The anecdotal evidence for this societal and cultural shift was compelling, but the absence of empirical evidence was frustrating. The Irish government has no data to show how many Irish citizens have returned from the United States, whether legal or not. Documenting this trend was sort of like Justice Potter Stewart’s definition of obscenity: I’d know it when I saw it. (During my Nieman year, I took Larry Tribe’s constitutional law class in which he confided that when he was clerking for Stewart he’d asked him if he’d ever really seen it: Yes, Stewart replied, once, when he was in the U.S. Navy. Stewart left it at that.)

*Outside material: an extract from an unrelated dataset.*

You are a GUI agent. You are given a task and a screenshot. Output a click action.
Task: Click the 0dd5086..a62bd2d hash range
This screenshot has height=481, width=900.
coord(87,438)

The inability of the Irish, like other immigrant groups, to make themselves legal residents has created a lot of heartache and Hobson’s choices. Young people talk of being unable to return to Ireland to visit sick or dying relatives, to attend births or weddings or funerals. Most often, their families tell them to stay put. Reverend John McCarthy, a priest from Limerick, holds memorial Masses for the dead at St. Columbkille’s in Brighton, and St. Mark’s in Dorchester, and St. Ann’s in Quincy. One night, I sat in St. Columbkille’s with young Irish people mourning a friend who returned home to Donegal, only to commit suicide. They were beside themselves with anguish and guilt that they could not return home to pay their respects to their friend and to his family.
It reminded me of the stories my Galway-born grandmother, Brigid Flaherty, used to tell me when I was a boy, of how the Irish who stayed behind longed for those who made the trip to Boston, a place the Irish called "the next parish over." My grandmother’s mother remained in the squalor of Carraroe, the impoverished village my grandmother walked away from when she was a teenager to work as a chambermaid on Beacon Hill, scrubbing floors not far from the house where council president Bruce Bolling told me that everyone in Boston was Irish by osmosis. My great-grandmother used to cry herself to sleep in Carraroe, pining for her daughter in Boston.
Carraroe, a barren, moon-like landscape that shed most of its people in the generations after the potato blight, is now a favored vacation spot of rich Dubliners, who have in the last generation built sprawling second homes on the peat bogs where my grandparents and their neighbors lived in stone hovels. The locals have dubbed this sudden, ostentatious manifestation of Irish wealth "bungalow blitz."
In the 19th century, the people in the west of Ireland held "wakes" for those taking the boat to Boston, drink-fuelled celebrations sobered by the knowledge it was most likely the last time everyone would see the person sailing for America. Now, in the working-class pubs of Dorchester and Quincy, they bid farewell to those moving back to Ireland, probably for good.
In Ireland, it was long said that there was no future, only history repeating itself. In Boston, history is reversing itself.
Kevin Cullen, a 2003 Nieman Fellow, is a projects reporter for The Boston Globe and the Globe’s former Dublin bureau chief.